La fin d'un homme et d'un monde. Wojtyla était le premier pape non italien depuis 1553. C'était un bond en avant. Mais, avec Ratzinger, on a vu qu'un pape européen, polonais de Cracovie, ville des Habsbourg, ou bavarois, n'était pas loin d'un italien (le brescien Paul VI ou le bergamasque Jean XXIII). La papauté italo-européenne était considérée comme capable de diriger l'Église universelle. Après la force charismatique de Wojtyla (qui, selon le cardinal Martini, masquait une partie des problèmes), le pontificat de Ratzinger a plutôt montré les fragilités de l'Église et l'ingouvernabilité de la machine vaticane.

Ratzinger et Wojtyla croyaient tous deux en la fonction centrale de l'Europe dans le monde catholique, d'où l'élan mondial du pape polonais. Ce dernier a déclaré de façon dramatique : "Si l'Europe est perdue, le catholicisme l'est aussi". Les funérailles d'hier ont montré la fin de la papauté européenne, déjà manifestée par l'élection de François, qui venait "presque du bout du monde" . Le catholicisme est tombé malade avec la crise européenne ou, peut-être, y participe-t-il. En témoignent le peu de pratiquants, le peu de vocations (sur un continent qui envoyait des missionnaires partout).

Les funérailles d'hier n'ont pas révélé la force des conservateurs et des traditionalistes. Le nombre de fidèles sur la place était modeste. L'opération consistant à faire du pape émérite un anti-François ne fonctionne pas. Le monde traditionaliste n'a aucune cohésion. D'ailleurs, combien de catholiques s'intéressent aux "deux papes" ? Le problème du catholicisme aujourd'hui est qu'il vit à l'heure du "moi", du subjectivisme rapide des réseaux sociaux, tandis que le "nous", l'Église ou les diverses réalités sociales, s'effrite. Mais il n'y a pas deux courants dans l'Église, plutôt un phénomène d'éclatement, et peu de visions communes, tout comme dans la société européenne. La classe dirigeante de l'Église, qui n'est elle-même plus centrée sur un noyau européen, n'a pas trouvé de nouvel équilibre. Les changements - enseignait Paul VI - s'opèrent avec une classe dirigeante renouvelée.

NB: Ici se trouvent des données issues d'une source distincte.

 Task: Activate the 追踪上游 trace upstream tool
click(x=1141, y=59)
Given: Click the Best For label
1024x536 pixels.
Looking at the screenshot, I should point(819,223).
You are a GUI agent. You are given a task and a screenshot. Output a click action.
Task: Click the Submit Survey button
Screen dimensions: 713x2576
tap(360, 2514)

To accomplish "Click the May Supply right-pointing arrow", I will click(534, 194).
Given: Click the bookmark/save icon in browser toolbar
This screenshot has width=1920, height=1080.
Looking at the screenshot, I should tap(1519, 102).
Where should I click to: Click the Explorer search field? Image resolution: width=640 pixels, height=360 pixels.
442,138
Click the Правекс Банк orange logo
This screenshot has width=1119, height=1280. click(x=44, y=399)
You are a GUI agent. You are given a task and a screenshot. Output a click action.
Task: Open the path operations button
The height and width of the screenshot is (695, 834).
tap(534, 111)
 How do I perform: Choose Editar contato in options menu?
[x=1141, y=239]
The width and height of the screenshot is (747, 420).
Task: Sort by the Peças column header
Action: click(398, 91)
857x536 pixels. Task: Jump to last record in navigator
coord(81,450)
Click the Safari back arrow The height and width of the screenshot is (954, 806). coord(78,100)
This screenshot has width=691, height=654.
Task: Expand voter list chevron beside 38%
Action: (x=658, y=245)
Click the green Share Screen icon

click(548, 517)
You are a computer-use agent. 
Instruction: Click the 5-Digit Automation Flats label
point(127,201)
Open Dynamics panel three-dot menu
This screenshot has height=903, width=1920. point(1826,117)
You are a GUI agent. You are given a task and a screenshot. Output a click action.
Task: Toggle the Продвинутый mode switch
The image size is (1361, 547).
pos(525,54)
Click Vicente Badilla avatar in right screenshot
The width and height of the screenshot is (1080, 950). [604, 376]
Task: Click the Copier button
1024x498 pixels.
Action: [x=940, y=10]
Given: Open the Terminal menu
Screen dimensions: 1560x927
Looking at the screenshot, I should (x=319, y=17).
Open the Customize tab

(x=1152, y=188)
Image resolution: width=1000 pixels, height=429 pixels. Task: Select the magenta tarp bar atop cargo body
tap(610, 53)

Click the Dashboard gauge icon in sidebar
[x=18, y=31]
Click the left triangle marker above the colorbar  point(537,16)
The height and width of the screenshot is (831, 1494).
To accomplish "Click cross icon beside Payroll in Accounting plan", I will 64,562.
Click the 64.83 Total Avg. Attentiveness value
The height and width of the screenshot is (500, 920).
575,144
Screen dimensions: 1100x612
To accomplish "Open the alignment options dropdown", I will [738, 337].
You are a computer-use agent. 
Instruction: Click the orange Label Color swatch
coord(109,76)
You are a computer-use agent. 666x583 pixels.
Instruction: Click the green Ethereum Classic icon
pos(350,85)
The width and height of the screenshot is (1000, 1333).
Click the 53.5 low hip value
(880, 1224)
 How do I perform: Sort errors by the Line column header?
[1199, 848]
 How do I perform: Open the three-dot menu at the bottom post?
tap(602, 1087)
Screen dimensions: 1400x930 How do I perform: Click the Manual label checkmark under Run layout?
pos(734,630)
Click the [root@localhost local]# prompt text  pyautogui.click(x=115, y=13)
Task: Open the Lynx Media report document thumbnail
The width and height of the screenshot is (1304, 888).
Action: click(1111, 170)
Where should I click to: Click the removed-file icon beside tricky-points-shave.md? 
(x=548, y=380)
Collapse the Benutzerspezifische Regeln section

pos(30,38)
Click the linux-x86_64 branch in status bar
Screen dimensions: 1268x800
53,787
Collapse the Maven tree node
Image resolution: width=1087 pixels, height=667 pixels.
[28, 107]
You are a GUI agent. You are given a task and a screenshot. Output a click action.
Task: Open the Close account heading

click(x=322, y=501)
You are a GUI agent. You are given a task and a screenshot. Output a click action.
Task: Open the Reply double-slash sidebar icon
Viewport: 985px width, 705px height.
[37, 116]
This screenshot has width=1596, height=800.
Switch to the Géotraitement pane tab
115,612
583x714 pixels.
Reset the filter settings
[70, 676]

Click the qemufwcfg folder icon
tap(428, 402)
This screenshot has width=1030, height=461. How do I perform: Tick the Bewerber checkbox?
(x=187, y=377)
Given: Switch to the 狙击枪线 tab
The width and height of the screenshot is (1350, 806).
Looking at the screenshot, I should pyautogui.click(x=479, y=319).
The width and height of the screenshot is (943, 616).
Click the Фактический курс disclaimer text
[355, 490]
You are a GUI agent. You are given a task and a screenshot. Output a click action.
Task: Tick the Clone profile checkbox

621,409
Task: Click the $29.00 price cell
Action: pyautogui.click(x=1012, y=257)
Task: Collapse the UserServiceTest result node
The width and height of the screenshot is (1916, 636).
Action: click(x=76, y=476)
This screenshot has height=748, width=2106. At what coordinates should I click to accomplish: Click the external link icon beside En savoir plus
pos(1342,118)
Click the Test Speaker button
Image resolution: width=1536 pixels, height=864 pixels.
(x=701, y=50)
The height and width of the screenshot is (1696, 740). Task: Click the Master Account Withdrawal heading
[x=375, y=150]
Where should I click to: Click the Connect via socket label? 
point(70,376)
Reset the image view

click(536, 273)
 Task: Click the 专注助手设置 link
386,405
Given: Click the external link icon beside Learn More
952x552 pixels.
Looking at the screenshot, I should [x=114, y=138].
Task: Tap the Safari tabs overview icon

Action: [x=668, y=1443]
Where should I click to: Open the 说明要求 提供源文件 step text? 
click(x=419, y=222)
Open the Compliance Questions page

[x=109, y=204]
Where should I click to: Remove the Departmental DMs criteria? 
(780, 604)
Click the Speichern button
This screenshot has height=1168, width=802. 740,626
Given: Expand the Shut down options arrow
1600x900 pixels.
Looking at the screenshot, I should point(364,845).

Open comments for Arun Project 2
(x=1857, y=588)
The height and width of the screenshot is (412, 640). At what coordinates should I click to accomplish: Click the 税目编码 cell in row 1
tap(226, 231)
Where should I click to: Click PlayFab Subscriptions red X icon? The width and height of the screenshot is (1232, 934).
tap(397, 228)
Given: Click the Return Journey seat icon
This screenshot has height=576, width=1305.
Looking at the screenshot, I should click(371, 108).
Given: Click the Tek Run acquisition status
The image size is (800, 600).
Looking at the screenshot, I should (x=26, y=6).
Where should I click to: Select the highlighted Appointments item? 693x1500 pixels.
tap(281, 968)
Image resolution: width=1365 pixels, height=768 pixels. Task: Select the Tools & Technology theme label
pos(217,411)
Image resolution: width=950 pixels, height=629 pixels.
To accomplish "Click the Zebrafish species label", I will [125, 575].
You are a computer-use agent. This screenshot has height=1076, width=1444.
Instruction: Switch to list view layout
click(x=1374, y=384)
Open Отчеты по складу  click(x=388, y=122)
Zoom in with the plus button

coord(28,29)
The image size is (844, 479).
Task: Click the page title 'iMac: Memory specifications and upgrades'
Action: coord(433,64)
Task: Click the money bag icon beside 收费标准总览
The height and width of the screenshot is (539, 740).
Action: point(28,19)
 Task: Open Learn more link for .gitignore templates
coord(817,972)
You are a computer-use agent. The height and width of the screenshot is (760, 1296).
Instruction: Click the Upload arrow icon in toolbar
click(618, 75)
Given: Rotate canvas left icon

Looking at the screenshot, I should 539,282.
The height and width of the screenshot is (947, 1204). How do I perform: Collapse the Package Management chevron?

Les funérailles d'hier étaient habitées par la fatigue, comme l'est l'Europe. La réponse des leaders souverainistes "forts", le Polonais ou le Hongrois, venus rendre hommage au pape de la tradition, n'est pas décisive. François, face à ce scénario, n'a pas parlé d'histoire ou d'avenir, se limitant à des mots évocateurs de foi. La sobriété des funérailles a résidé dans les mots plutôt que dans le rite. Le pape l'a peut-être fait, conscient que l'ancienne Église de Rome connaît une transition vers un avenir encore quelque peu incertain.